La mise en œuvre de programmes de rattrapage de l’apprentissage exigera des engagements politiques et financiers considérables afin de renforcer les capacités des systèmes éducatifs. À ce jour, moins de 3 % des plans de relance publics ont été alloués à l’éducation, proportion qui est inférieure à 1 % dans les pays à revenu faible ou intermédiaire. Des fonds bien plus importants seront nécessaires pour assurer le rattrapage le plus urgent, sans parler de la transformation de l’éducation que les enfants du monde entier méritent et dont ils ont besoin.
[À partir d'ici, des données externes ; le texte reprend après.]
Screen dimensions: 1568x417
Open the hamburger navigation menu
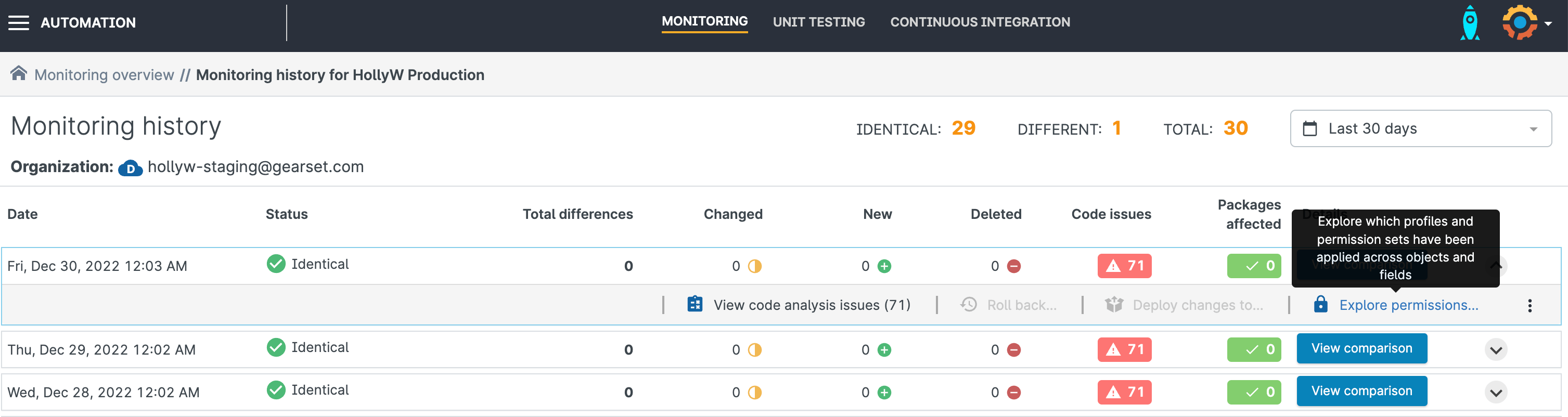[x=18, y=23]
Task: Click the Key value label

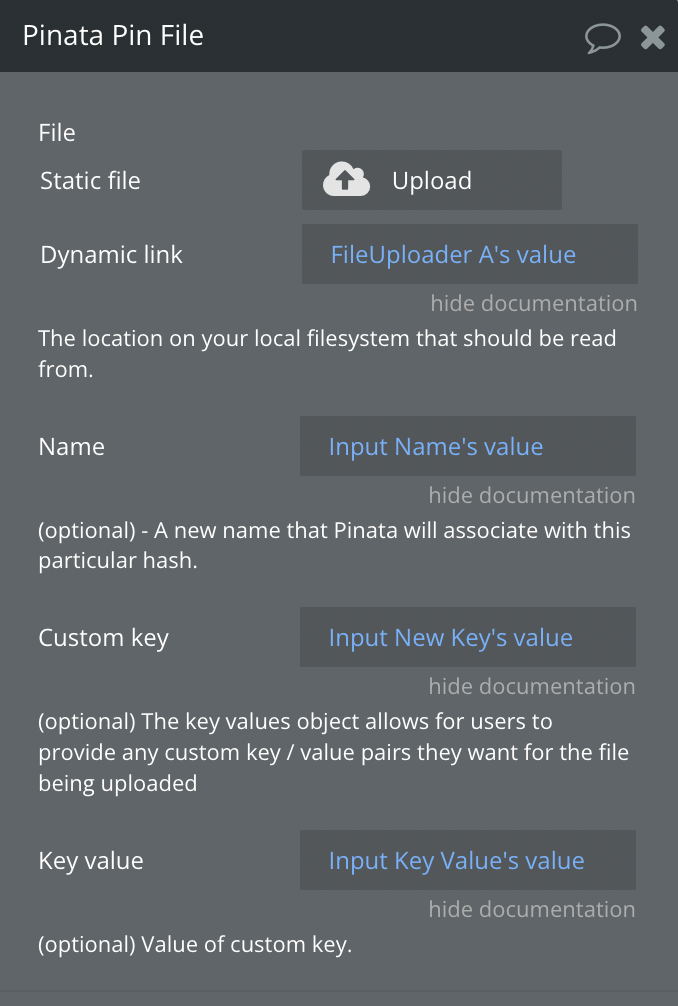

Le rapport État de la crise mondiale de l’éducation : un chemin pour le redressement montre la dure réalité à laquelle sont confrontés les systèmes éducatifs du monde entier. Il présente plusieurs mesures visant à récupérer l’apprentissage et à faire de cette crise une occasion de réinventer l’éducation, en la rendant plus résiliente, plus équitable et plus efficace afin d’offrir un apprentissage à tous. Il faut saisir cette chance. C’est le moment d’agir, si nous voulons éviter que cette génération d’élèves subisse des pertes définitives d’apprentissage, de revenus et de productivité future et préserver leur capacité de participer pleinement à la société.